Bilal Hashmi wrote a nice article about HA today and in this article he asked a couple of questions. As I think the info is useful for everyone I decided to respond through a blog article instead of by commenting.

Let me start by saying that in general HA should never be disabled. The later versions of vSphere have a neat option called “Enable Host Monitoring”. This option should be used for scheduled network maintenance. The difference between disabling host monitoring and disabling HA is that disabling host monitoring does not cause a full reconfiguration (see screenshot below) of HA and a new election process. Just the “host monitoring” functionality is disabled, which is what you want in this scenario.

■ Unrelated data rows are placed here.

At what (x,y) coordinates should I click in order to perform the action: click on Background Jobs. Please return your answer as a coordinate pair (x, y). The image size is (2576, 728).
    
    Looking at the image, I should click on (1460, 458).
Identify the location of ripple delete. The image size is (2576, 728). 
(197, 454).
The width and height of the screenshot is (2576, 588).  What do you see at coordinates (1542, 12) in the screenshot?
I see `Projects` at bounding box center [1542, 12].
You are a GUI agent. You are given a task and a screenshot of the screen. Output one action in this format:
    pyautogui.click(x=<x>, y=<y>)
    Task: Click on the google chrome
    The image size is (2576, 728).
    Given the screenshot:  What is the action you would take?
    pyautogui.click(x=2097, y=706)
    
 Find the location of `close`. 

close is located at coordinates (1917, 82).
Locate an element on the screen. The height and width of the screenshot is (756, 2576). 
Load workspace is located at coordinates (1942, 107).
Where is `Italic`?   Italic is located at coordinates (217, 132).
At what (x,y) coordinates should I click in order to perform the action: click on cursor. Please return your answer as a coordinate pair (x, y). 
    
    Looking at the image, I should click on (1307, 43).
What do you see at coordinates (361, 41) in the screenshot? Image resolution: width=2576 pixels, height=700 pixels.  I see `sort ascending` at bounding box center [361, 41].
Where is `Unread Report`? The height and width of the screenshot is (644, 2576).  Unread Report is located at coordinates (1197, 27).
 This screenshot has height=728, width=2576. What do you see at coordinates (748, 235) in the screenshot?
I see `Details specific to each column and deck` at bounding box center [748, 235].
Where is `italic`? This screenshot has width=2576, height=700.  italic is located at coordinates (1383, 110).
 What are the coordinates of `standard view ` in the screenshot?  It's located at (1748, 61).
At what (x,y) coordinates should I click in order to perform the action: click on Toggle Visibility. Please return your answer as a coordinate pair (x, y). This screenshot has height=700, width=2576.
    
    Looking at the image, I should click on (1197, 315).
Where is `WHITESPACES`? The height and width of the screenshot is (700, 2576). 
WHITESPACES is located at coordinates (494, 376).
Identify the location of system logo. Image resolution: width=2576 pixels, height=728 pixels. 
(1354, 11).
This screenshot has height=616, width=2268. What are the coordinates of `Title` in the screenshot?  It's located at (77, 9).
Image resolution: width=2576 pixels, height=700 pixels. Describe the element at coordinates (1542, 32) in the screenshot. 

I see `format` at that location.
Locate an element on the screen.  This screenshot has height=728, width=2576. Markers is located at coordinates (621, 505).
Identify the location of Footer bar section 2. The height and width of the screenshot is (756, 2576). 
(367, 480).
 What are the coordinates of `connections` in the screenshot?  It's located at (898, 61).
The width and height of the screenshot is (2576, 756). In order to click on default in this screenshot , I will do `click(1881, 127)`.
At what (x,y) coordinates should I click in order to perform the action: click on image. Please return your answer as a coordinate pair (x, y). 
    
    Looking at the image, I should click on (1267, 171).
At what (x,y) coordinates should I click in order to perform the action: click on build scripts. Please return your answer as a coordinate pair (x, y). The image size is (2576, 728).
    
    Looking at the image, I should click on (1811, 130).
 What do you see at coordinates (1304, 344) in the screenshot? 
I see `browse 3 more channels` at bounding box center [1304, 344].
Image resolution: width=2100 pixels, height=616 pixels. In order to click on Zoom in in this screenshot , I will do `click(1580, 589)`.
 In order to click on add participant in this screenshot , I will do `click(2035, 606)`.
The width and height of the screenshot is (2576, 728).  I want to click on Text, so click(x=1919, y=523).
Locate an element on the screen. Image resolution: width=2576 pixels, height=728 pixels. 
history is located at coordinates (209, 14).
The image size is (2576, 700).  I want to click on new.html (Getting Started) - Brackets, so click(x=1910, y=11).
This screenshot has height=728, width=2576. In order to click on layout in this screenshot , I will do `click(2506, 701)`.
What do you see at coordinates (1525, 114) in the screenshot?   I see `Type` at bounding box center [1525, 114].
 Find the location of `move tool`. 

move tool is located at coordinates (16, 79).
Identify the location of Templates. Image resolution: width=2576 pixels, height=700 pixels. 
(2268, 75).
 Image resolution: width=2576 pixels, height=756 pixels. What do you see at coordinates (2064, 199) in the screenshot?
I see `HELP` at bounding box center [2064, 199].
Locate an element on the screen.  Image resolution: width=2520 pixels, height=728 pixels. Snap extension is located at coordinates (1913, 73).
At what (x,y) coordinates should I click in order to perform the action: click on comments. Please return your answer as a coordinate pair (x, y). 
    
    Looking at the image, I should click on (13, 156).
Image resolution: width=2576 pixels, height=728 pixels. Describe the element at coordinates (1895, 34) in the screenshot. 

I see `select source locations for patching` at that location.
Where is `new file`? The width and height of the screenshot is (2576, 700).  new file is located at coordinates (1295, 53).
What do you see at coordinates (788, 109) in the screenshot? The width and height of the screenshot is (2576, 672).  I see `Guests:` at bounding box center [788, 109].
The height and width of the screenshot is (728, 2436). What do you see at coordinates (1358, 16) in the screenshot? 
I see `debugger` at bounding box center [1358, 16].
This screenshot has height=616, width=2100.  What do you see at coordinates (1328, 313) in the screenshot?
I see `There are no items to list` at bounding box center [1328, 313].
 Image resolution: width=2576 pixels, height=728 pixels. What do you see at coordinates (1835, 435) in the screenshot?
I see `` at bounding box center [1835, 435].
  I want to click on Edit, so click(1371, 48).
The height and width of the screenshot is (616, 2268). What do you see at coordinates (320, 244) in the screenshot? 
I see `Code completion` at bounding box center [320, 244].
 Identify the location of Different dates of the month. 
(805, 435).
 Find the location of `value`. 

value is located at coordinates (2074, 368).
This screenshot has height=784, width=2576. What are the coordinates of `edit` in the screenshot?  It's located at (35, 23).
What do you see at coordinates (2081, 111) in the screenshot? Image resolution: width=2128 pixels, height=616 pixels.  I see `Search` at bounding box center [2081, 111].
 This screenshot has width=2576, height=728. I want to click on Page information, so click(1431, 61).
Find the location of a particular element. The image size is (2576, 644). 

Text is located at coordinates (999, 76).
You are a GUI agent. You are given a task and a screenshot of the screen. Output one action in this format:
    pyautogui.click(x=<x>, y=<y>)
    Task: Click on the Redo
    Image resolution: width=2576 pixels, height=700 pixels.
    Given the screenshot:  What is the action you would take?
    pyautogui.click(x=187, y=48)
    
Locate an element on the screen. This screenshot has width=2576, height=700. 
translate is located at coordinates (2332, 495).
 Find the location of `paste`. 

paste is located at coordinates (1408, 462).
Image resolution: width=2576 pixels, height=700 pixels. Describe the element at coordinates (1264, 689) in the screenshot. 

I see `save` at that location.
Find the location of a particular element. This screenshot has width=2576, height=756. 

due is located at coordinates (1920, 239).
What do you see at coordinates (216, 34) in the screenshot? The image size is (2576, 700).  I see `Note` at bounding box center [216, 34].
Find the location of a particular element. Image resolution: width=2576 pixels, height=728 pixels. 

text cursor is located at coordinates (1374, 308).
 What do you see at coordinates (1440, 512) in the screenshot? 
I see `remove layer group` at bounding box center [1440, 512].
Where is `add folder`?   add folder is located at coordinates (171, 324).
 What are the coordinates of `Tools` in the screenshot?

Bilal asked multiple questions / made multiple statements in his article, I will respond to two of these specifically to explain the way HA handles failures/isolation:

In this case within 30 sec of the management network outage, each host would have declared itself isolated and wont attempt to restart any VMs like the primaries would in vSphere 5.

So why is this? As soon as a Master is isolated it will drop “ownership” of datastores on which VMs are running that are part of its cluster. Before the other hosts trigger the isolation response for a given VM they will validate if the datastore on which this VM is stored is “owned” by a master. In the case of a cluster wide isolation due to a network outage / maintenance the ownership would be dropped and this would result in HA not triggering the isolation response. This is a major change compared to vSphere 4.x and prior!

Now what happens when the network outage is over and the hosts are in a position to talk to each other? I have not been able to find documentation on whether an isolated host will enter an election (vSphere 4 or 5) ones the communication channel is open and bring the cluster back to life.

Lets focus on vSphere 5.0 as that seems most relevant. A host remains isolated until it observes HA network traffic, like for instance election messages OR it starts getting a response from an isolation address. Meaning that as long as the host is in “isolated state” it will continue to validate its isolation by pinging the isolation address. As soon as the isolation address responds it will initiate an election process or join an existing election process and the cluster will return to a normal state.

There’s absolutely no need to manually intervene. HA takes care of all of this for you.